*** AVAILABLE DATA ***
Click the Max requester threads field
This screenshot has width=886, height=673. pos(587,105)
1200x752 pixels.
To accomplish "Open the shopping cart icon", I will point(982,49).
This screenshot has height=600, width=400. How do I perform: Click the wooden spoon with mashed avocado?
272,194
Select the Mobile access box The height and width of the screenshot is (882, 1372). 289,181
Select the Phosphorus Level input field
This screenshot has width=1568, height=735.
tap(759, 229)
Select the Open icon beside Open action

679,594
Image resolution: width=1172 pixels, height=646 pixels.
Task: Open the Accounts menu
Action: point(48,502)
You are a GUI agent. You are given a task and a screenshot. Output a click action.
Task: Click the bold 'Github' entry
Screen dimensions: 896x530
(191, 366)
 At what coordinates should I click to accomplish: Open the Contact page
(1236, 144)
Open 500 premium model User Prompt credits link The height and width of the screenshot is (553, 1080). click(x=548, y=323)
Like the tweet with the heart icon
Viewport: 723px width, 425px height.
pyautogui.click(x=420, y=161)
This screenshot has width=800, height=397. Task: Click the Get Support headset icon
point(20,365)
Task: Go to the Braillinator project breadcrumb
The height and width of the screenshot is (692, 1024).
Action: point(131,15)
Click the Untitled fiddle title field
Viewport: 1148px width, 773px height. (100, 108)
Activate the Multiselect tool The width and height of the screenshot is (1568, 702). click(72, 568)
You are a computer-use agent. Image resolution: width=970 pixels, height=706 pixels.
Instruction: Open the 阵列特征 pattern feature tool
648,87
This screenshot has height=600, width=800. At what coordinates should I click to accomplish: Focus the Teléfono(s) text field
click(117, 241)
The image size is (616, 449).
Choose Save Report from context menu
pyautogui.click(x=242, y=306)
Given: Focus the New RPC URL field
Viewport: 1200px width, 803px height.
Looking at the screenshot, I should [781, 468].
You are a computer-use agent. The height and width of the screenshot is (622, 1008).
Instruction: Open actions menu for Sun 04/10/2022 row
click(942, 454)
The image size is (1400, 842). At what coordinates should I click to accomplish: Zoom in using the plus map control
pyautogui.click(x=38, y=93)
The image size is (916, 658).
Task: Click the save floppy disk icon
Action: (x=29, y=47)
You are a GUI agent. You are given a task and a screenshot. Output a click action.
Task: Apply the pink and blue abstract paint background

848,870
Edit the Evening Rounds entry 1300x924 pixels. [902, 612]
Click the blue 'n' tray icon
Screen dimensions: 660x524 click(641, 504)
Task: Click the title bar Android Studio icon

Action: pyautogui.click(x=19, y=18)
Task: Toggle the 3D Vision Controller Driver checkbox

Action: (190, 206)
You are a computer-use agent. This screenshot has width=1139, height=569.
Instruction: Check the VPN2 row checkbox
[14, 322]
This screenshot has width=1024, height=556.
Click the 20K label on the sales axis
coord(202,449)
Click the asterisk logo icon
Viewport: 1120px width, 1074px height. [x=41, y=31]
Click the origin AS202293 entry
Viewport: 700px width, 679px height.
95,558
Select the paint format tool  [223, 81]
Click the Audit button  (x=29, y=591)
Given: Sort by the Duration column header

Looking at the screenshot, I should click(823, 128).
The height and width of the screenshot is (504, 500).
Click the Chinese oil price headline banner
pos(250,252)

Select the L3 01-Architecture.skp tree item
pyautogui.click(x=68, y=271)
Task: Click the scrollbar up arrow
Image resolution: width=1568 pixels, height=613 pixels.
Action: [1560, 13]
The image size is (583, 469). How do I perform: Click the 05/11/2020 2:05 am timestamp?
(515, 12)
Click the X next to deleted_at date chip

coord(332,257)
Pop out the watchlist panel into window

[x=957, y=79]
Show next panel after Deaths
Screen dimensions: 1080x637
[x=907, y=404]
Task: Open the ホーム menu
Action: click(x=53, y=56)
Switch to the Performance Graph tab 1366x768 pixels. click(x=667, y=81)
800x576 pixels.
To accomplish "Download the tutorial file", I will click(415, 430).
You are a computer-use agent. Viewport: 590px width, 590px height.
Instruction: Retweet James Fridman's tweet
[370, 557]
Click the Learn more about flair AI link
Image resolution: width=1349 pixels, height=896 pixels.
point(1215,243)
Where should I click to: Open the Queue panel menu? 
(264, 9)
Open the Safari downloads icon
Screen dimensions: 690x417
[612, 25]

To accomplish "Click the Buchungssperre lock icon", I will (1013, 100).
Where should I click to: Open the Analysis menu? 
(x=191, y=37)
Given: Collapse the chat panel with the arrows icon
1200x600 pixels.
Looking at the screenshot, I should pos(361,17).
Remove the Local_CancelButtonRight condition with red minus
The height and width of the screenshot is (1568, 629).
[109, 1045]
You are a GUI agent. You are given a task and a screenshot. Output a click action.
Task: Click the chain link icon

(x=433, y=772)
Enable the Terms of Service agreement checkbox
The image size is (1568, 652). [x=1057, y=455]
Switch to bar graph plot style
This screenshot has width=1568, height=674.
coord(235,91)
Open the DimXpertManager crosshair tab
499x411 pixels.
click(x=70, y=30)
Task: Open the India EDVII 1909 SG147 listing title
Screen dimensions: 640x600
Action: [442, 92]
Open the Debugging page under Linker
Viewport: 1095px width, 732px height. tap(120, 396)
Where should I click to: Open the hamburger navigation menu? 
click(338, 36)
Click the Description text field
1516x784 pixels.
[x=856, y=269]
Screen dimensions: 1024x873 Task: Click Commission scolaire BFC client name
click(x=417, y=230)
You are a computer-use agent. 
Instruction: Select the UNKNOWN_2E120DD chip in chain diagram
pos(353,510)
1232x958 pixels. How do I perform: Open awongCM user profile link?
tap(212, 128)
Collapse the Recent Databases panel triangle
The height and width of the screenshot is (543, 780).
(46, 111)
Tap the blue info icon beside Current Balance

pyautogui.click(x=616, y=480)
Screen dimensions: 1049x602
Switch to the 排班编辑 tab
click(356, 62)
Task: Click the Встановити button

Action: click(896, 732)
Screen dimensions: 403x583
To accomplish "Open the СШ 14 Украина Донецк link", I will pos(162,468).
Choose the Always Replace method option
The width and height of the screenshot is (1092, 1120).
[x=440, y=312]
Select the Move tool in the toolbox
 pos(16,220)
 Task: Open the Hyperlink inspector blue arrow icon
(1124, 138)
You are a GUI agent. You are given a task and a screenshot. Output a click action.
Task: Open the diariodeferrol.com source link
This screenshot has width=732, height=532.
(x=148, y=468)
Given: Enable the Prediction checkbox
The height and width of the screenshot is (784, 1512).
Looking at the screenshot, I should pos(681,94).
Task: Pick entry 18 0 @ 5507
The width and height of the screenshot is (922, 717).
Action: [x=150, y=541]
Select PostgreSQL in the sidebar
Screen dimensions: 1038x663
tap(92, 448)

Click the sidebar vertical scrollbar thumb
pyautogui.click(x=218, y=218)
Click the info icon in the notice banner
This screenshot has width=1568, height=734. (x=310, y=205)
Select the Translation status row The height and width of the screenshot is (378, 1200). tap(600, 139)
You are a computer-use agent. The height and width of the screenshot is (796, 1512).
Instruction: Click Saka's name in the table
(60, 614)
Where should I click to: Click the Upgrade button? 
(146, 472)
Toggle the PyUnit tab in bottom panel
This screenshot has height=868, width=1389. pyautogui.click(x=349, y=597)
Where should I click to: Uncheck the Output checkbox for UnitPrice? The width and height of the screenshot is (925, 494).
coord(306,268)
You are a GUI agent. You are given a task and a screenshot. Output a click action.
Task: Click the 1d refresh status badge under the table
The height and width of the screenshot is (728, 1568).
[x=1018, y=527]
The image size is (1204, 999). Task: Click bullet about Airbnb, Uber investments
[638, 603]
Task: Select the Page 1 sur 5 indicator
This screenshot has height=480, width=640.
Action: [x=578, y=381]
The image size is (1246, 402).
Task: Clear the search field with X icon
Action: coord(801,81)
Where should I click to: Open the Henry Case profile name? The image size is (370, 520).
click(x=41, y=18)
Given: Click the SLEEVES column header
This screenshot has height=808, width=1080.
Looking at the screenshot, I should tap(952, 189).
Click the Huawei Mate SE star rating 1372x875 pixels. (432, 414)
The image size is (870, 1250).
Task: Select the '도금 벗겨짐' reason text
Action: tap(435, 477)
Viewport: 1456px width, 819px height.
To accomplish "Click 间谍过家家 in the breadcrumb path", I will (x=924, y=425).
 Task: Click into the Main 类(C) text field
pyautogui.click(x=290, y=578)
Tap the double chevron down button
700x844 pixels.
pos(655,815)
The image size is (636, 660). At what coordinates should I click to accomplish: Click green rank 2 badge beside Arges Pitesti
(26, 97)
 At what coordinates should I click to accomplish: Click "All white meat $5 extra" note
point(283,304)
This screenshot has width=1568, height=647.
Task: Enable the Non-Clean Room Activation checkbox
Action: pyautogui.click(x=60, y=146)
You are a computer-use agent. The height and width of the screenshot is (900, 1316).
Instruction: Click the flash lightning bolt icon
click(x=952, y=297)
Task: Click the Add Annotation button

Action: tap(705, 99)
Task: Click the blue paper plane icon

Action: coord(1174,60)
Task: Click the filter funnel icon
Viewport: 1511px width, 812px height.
***
• _PROBLEM DETAILS_
Express the lines above as a Markdown table with the columns No. and Text, from the start of the rows up to and including the line with "Activate the Multiselect". Number each line and leave out blank lines.

• _COMPLETE RESPONSE_
| No. | Text |
|---|---|
| 1 | Click the Max requester threads field |
| 2 | This screenshot has width=886, height=673. pos(587,105) |
| 3 | 1200x752 pixels. |
| 4 | To accomplish "Open the shopping cart icon", I will point(982,49). |
| 5 | This screenshot has height=600, width=400. How do I perform: Click the wooden spoon with mashed avocado? |
| 6 | 272,194 |
| 7 | Select the Mobile access box The height and width of the screenshot is (882, 1372). 289,181 |
| 8 | Select the Phosphorus Level input field |
| 9 | This screenshot has width=1568, height=735. |
| 10 | tap(759, 229) |
| 11 | Select the Open icon beside Open action |
| 12 | 679,594 |
| 13 | Image resolution: width=1172 pixels, height=646 pixels. |
| 14 | Task: Open the Accounts menu |
| 15 | Action: point(48,502) |
| 16 | You are a GUI agent. You are given a task and a screenshot. Output a click action. |
| 17 | Task: Click the bold 'Github' entry |
| 18 | Screen dimensions: 896x530 |
| 19 | (191, 366) |
| 20 |  At what coordinates should I click to accomplish: Open the Contact page |
| 21 | (1236, 144) |
| 22 | Open 500 premium model User Prompt credits link The height and width of the screenshot is (553, 1080). click(x=548, y=323) |
| 23 | Like the tweet with the heart icon |
| 24 | Viewport: 723px width, 425px height. |
| 25 | pyautogui.click(x=420, y=161) |
| 26 | This screenshot has width=800, height=397. Task: Click the Get Support headset icon |
| 27 | point(20,365) |
| 28 | Task: Go to the Braillinator project breadcrumb |
| 29 | The height and width of the screenshot is (692, 1024). |
| 30 | Action: point(131,15) |
| 31 | Click the Untitled fiddle title field |
| 32 | Viewport: 1148px width, 773px height. (100, 108) |
| 33 | Activate the Multiselect tool The width and height of the screenshot is (1568, 702). click(72, 568) |